A partir dos anos 90 o sítio arqueológico voltou a ficar acessível para todo o mundo e com cada vez mais monumentos a estarem disponíveis à visita das multidões de turistas que aqui acorrem em cada vez maior número à medida que os anos vão passando. Encontram-se ainda alguns avisos de perigo de minas nos monumentos mais distantes do centro de Angkor, mas se nos mantermos no trilho tudo correrá pelo melhor.

E nem o escada a cima, escada abaixo sob o calor abrasivo nos faz delirar e rejeitar as pedras. Ou melhor, delírios só no bom sentido. É possível ficarmos quase um mês (houvesse férias para tal) a ver, observar e sentir os inúmeros e variados templos a cada hora do dia, aproveitando as muitas maravilhas que as diferenças de tonalidade de luz nos presenteiam.
Mas não. Ficámo-nos por 3 dias praticamente inteirinhos, com direito a nascer e por do sol (com as nuvens a atrapalhar aquele que tinha tudo para ser o momento mais inesquecível das nossas vidas – assim ficou apenas um dos) nesta autêntica cidade de edifícios, terraços, portas monumentais, avenidas e lagos, à qual nem sequer faltava um desenvolvido sistema hidráulico de reservatórios e canais destinados à agricultura.

Uma cidade que permaneceu protegida pela floresta e que hoje vê a floresta como uma das suas inimigas.
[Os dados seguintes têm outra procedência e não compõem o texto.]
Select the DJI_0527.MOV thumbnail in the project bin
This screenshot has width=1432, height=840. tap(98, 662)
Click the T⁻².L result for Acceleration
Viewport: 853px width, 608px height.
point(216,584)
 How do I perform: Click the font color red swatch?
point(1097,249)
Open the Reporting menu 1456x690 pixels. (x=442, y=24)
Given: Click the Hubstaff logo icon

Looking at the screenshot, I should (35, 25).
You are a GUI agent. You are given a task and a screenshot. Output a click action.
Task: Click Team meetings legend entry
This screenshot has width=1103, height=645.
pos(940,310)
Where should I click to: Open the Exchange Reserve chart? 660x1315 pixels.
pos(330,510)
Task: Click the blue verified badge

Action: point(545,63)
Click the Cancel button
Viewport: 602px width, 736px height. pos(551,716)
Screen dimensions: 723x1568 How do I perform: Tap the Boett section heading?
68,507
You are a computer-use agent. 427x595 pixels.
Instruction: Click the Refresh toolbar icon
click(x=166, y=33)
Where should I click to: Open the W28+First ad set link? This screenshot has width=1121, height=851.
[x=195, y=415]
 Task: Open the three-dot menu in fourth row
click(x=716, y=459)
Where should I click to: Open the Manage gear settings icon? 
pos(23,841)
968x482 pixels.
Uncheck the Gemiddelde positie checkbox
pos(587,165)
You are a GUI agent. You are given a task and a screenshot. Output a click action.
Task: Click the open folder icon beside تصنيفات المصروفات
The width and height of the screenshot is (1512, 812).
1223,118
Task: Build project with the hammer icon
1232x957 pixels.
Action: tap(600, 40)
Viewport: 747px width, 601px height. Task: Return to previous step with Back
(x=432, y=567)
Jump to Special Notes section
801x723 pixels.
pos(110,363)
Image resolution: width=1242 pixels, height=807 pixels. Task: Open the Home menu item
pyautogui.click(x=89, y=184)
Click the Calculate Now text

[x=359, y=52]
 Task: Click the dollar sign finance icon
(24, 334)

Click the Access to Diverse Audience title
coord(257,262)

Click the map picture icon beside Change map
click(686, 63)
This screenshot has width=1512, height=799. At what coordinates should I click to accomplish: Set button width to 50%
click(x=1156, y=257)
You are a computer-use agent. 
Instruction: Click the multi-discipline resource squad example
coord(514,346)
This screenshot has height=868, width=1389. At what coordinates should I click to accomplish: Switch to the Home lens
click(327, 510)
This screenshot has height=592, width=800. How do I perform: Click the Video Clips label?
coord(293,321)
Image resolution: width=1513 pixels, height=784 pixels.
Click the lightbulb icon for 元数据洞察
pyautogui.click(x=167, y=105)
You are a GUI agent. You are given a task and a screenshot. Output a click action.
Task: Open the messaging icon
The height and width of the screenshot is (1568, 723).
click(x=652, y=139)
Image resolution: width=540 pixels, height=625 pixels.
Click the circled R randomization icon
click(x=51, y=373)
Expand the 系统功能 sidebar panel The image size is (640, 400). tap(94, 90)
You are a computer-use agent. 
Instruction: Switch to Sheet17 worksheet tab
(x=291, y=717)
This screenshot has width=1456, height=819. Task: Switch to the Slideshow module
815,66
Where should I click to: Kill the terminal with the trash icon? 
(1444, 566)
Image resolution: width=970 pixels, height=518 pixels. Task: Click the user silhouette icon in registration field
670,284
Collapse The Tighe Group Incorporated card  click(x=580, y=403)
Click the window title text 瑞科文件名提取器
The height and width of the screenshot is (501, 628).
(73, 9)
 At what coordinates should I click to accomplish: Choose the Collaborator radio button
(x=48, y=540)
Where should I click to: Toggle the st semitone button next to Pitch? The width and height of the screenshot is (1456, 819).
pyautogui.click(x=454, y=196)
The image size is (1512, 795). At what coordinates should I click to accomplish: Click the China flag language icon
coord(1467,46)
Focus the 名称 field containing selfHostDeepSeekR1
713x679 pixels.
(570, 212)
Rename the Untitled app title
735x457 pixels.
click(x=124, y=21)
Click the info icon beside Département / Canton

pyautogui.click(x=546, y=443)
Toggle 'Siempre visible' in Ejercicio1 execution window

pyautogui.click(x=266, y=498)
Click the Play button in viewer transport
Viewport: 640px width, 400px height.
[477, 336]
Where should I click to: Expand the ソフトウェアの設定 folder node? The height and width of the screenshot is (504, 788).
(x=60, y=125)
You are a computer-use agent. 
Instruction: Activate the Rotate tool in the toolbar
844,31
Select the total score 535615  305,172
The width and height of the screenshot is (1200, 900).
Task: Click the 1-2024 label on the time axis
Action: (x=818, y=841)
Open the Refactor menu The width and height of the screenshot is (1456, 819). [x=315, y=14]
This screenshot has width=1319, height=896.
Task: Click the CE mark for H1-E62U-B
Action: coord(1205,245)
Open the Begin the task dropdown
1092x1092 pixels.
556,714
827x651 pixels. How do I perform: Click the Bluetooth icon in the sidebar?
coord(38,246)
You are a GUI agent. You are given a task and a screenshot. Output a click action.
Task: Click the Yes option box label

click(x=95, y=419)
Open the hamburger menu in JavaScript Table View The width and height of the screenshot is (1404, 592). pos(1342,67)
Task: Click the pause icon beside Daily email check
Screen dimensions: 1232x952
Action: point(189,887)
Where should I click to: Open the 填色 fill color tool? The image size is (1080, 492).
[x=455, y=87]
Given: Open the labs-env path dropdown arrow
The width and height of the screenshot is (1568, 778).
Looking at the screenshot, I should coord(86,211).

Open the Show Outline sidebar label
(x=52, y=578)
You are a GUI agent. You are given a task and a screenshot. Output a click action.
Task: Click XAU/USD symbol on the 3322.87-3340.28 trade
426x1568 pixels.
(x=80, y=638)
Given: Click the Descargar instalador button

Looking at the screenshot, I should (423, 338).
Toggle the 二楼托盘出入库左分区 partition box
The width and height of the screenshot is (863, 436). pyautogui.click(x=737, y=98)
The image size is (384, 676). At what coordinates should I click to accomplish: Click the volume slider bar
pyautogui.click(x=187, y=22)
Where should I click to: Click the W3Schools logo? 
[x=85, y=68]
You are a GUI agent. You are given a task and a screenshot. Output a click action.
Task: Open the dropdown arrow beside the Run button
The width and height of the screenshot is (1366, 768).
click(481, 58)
No fundo, “quod me nutrit me destruit” (o que me alimenta, destrói-me), nada mais, nada menos do que uma das frases que Angelina Jolie carrega numa tatuagem no seu corpo. Ops, a previsibilidade a atacar. Não consegui escrever um post sobre Angkor / Camboja sem falar de Angelina Jolie, provavelmente a star que mais terá contribuído para os colocar no mapa do imaginário popular depois do templo de Ta Phrom ter servido de cenário para Tomb Raider.